Swept to Big Purposes
Like many, I have been watching the 2010 Vancouver Olympics off and on for the last several days. Much as I would like to pretend otherwise, I have found myself to be a bit of a sucker for a euphoric flag raising ceremony or a powerful biographical vignette or an emotive speech or any of the other carefully crafted media productions intended to produce some kind of transcendent sense of being Canadian. It’s been unsettling to see how manipulable I am! Medals won by people I do not know in events I have virtually no interest in outside of two weeks every four years suddenly have the capacity to make me feel like an important part of a grand and momentous red and white wave of fulfillment, meaning, and purpose.
So after a day off spent watching a fair amount of Olympic coverage, my spirits and sense of national belonging rising and falling with Canada’s results, it was good to read these reminding words about identity, citizenship, vocation, and purpose from Walter Brueggemann’s Prayers for a Privileged People:
You accompany us and we are swept to big purposes: chosen race, royal priesthood, your own people, receiving mercy.

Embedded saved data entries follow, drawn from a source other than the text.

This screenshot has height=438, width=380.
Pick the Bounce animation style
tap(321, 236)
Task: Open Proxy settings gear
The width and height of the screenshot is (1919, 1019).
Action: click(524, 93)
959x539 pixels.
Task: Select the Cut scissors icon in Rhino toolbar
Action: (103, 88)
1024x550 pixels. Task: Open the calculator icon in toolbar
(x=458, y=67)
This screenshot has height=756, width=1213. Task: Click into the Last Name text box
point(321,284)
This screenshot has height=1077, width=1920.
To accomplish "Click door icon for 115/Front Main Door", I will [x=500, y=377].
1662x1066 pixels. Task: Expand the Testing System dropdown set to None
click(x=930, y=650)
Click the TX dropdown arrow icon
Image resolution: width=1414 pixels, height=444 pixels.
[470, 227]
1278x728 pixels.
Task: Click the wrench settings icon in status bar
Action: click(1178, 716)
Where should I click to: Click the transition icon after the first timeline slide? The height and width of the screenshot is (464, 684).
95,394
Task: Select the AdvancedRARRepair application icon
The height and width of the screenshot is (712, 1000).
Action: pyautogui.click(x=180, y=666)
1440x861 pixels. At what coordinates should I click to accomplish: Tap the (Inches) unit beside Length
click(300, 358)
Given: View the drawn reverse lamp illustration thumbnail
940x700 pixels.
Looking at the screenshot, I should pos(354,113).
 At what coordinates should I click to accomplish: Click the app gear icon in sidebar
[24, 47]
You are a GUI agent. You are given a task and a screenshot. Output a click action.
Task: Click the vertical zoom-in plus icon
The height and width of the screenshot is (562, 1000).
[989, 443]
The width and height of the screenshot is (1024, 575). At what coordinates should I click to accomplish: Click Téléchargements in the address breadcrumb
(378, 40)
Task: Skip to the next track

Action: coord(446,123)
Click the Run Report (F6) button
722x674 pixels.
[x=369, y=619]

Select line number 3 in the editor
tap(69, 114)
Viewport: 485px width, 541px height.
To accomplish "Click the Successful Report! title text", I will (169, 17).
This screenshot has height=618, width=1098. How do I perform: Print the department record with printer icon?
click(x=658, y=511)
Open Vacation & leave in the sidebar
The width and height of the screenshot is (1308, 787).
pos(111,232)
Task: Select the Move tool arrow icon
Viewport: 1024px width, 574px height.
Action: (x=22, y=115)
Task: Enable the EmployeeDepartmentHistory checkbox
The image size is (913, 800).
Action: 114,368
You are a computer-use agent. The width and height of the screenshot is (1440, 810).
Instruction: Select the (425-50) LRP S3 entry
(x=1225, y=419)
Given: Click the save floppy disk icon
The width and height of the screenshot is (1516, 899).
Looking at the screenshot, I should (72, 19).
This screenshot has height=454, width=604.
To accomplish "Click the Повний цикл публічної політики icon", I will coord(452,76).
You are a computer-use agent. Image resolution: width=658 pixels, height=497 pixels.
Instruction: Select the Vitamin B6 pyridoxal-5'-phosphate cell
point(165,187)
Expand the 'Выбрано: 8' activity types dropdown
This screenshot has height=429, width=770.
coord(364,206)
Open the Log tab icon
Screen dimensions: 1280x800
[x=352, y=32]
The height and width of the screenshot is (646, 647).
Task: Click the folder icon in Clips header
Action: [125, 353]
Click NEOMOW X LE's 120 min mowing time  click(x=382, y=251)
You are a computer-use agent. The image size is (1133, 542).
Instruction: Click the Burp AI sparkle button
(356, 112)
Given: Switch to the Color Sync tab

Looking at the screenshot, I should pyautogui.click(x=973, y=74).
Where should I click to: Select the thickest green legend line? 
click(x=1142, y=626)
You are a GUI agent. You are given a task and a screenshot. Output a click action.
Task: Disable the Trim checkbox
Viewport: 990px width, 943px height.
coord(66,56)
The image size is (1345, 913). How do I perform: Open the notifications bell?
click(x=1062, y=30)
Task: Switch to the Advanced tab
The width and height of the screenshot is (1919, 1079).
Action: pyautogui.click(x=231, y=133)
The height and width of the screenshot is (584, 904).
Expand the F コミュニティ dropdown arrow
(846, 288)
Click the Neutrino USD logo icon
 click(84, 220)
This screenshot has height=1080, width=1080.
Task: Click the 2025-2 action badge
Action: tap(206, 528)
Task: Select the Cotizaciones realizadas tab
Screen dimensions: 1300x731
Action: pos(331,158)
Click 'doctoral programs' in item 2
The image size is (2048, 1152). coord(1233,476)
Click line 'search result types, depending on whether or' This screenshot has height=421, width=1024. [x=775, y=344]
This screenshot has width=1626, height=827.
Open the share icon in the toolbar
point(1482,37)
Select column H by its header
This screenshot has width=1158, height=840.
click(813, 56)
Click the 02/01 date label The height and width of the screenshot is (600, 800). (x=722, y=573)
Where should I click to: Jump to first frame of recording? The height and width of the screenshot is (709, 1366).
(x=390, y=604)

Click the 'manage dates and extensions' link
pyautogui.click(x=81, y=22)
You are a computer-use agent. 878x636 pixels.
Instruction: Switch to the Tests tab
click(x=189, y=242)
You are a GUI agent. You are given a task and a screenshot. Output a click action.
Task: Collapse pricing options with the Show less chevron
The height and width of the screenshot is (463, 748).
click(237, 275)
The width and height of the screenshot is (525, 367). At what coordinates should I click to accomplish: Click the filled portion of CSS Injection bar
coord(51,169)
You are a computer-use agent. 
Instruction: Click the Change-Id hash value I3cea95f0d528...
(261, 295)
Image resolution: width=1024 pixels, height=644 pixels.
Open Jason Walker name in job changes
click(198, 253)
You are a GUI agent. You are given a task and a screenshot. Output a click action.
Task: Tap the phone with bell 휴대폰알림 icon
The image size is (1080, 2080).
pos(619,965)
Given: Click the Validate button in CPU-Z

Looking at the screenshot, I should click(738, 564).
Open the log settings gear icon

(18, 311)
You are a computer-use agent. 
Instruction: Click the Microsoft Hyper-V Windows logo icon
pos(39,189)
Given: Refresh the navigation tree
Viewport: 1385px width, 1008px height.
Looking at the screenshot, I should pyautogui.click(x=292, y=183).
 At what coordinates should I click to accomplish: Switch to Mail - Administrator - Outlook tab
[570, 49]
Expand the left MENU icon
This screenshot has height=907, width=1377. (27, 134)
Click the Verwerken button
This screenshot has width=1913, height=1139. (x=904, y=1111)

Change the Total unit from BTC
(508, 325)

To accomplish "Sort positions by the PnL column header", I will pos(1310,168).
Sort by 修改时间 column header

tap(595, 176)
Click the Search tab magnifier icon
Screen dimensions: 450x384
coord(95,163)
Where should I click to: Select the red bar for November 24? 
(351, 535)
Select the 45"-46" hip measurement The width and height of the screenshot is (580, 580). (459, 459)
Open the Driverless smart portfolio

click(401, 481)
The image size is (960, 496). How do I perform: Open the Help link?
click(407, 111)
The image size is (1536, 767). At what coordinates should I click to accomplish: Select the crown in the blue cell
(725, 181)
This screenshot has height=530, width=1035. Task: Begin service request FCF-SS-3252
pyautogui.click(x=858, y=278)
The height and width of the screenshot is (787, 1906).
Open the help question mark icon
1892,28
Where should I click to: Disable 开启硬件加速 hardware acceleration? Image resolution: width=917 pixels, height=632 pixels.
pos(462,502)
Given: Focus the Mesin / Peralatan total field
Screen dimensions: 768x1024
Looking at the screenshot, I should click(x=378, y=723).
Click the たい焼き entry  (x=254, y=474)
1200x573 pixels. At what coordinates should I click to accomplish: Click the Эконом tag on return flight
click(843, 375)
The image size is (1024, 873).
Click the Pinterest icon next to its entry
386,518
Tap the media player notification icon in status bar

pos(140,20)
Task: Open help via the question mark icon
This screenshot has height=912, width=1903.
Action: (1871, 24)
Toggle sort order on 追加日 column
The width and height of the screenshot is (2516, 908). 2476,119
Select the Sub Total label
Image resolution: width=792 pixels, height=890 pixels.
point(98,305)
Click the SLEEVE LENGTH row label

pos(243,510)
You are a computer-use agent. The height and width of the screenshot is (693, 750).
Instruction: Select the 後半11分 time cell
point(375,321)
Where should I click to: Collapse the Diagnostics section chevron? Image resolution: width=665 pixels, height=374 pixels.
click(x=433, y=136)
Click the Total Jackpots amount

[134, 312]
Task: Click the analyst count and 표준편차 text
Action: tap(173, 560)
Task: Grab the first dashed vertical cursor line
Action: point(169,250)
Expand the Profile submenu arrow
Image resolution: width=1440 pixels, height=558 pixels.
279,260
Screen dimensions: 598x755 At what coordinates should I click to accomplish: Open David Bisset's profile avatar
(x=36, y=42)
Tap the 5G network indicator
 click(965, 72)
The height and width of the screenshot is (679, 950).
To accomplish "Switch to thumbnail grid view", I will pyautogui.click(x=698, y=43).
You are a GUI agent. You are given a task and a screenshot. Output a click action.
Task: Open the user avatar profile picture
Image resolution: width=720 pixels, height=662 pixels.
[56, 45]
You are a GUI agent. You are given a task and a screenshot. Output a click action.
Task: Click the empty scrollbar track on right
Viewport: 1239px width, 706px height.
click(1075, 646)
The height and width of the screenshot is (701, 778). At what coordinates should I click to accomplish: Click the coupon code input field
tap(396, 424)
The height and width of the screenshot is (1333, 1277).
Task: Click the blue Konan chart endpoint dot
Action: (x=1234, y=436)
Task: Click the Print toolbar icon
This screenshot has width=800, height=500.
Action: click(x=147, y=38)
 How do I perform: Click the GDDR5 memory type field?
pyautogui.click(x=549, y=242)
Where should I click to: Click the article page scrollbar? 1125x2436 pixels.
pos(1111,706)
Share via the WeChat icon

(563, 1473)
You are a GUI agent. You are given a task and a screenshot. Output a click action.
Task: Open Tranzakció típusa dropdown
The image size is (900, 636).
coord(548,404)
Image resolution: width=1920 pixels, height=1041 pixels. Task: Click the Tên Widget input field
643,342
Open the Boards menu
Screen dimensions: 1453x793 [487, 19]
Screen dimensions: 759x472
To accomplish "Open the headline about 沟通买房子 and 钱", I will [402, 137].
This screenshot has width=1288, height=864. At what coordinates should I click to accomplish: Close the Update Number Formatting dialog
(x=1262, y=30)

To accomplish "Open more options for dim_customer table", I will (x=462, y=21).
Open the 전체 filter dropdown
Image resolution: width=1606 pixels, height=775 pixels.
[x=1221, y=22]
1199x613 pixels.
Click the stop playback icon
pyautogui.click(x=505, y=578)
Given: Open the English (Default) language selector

But we, in our restlessness, do not want to be so peculiar.
We would rather be like the others, eager for their wealth, their wisdom, their power.
Eager to be like them, comfortable beautiful, young, free.
We yearn to be like the others, and you make us odd and peculiar and different.
Grant that we may find joy in our baptism, freedom in our obedience, delight in our vocation.
The same joy, freedom, and delight that so marked or Lord, whom we follow in oddness.